Sometime this month, Rep. Michele Bachmann (R-Minn.) is expected to travel to Waterloo, Iowa to officially announce her presidential candidacy. Her odds, while firmly in Hail Mary territory, are still better than you might think: With Republicans less than thrilled with the primary field, Bachmann stands at least a fighter's chance in socially conservative states like Iowa and South Carolina.
Now in just her third term in Congress, Bachmann, the leader of the House tea party caucus, has earned a reputation as one of the lower chamber's leading bomb-throwers, lobbing overheated rhetoric at Democrats and needling establishment Republicans. Her Minnesota colleague, Democratic Rep. Keith Ellison once accused her of "psycho talk"; in an interview with Politico, a Pawlenty aide was just as blunt: "She's a real pain in the ass." Former state senator Dean Johnson, who was the Republican minority leader during Bachmann's stint in St. Paul, has said, "I don't think I ever served with anybody who I mistrusted more, from either side of the aisle."
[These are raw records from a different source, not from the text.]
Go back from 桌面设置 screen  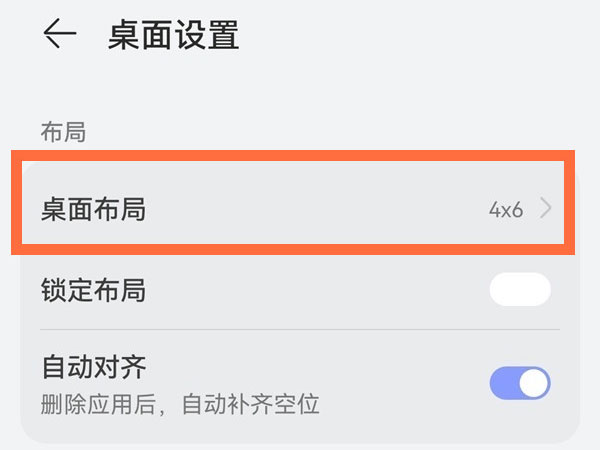pos(60,35)
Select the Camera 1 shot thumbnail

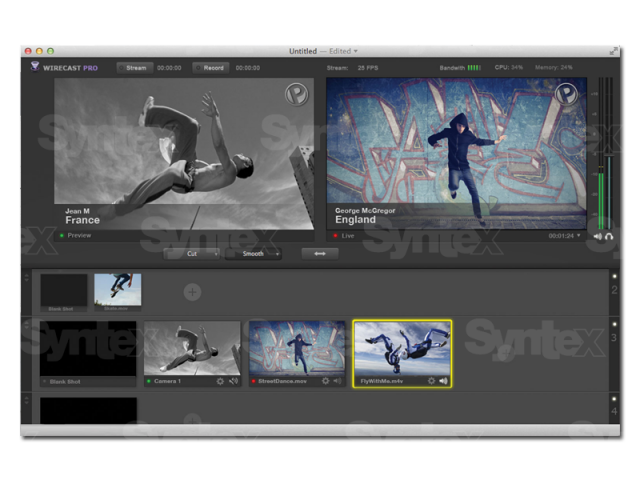coord(192,348)
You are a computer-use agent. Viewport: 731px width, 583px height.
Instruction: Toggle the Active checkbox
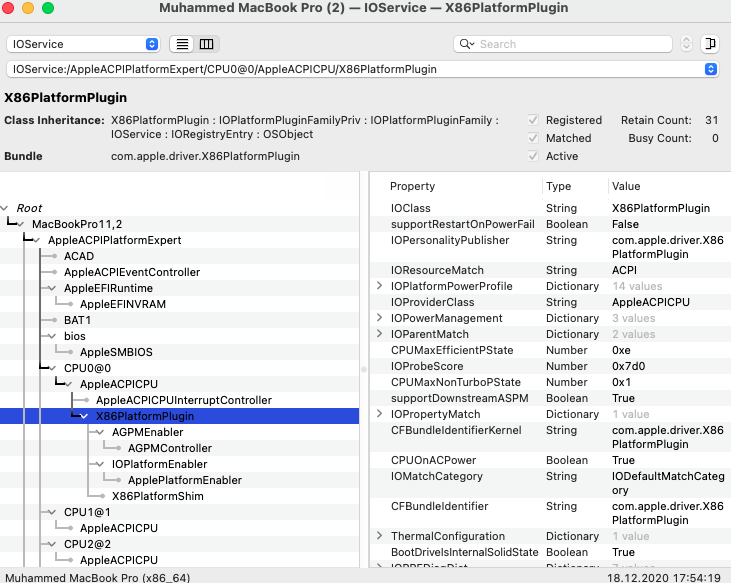[x=533, y=156]
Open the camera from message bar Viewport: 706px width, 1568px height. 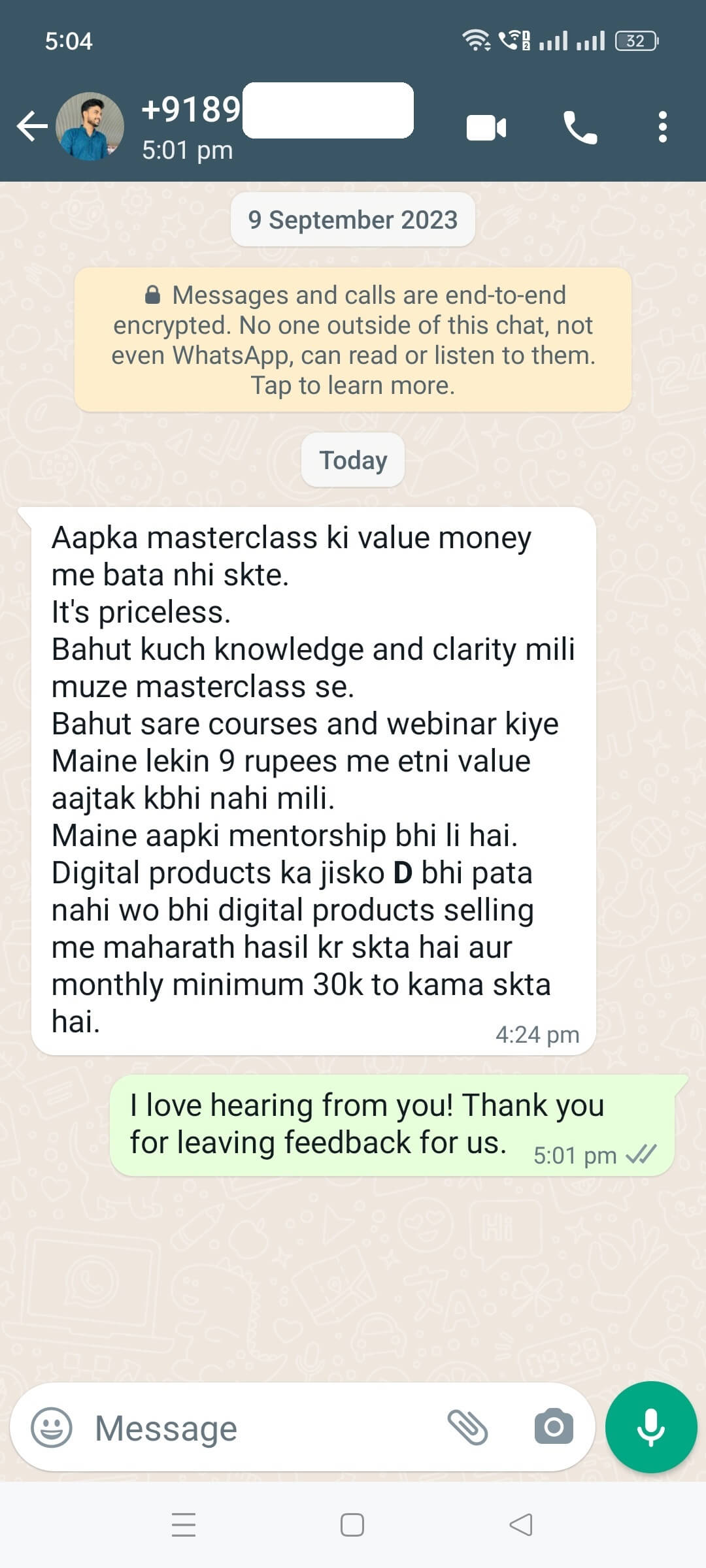pos(554,1427)
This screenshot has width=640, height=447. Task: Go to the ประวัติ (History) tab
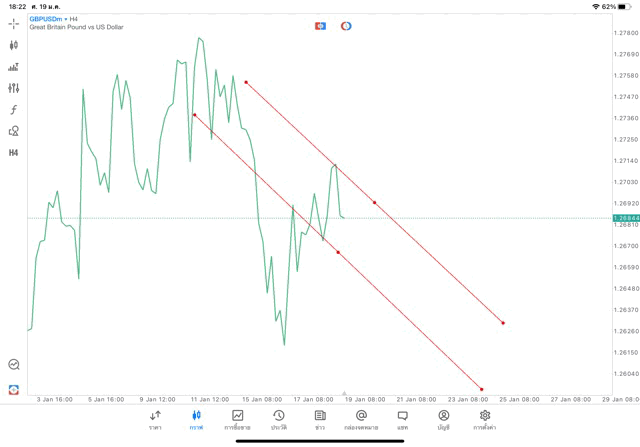[x=278, y=419]
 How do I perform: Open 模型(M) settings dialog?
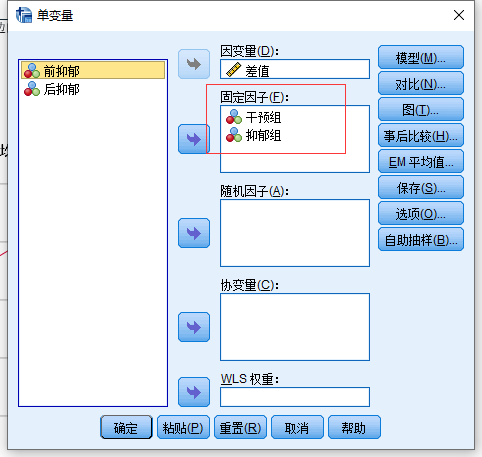pos(421,58)
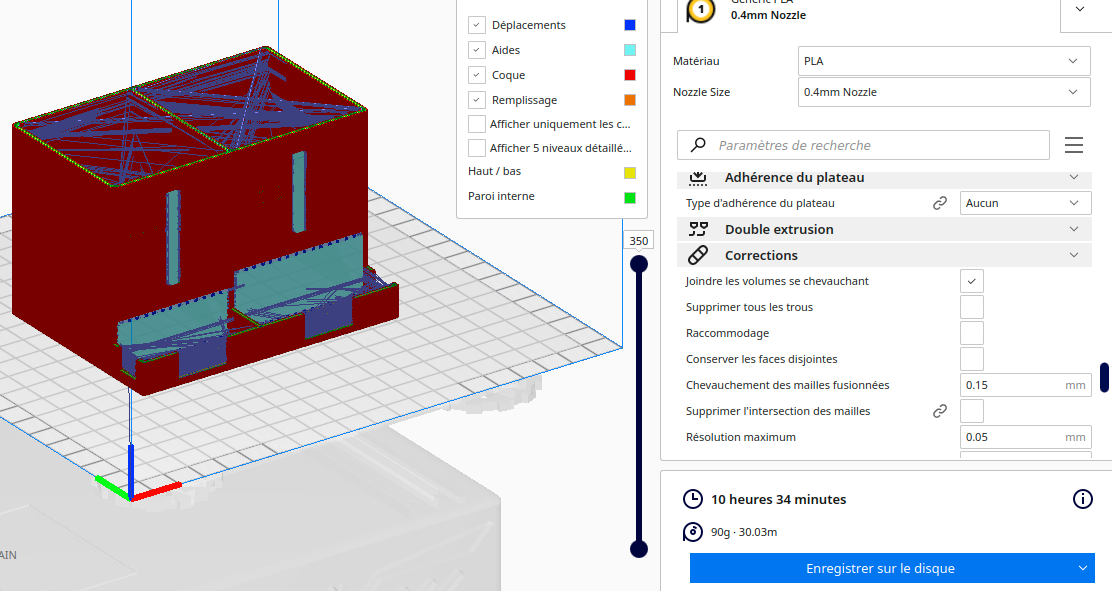This screenshot has height=591, width=1112.
Task: Toggle the Déplacements visibility checkbox
Action: tap(477, 25)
Ouch. Bachmann also has a tendency to stretch the truth, or simply sidestep it altogether. Bill Adair, editor of PolitiFact, recently told Minnesota Public Radio that he has never researched a Bachmann quote and found it to be true (the only major politician for which that's the case).
Murphy goes on to cite three pages of Bachmann's most Bachmanniac statements, all of them loads of horsecrap. And keep in mind there are plenty of folks in the GOP who see Bachmann as the "serious" version of Sarah Palin, and that she has a real shot in 2012.
Time to get the news out there that Bachmann isn't exactly truthful.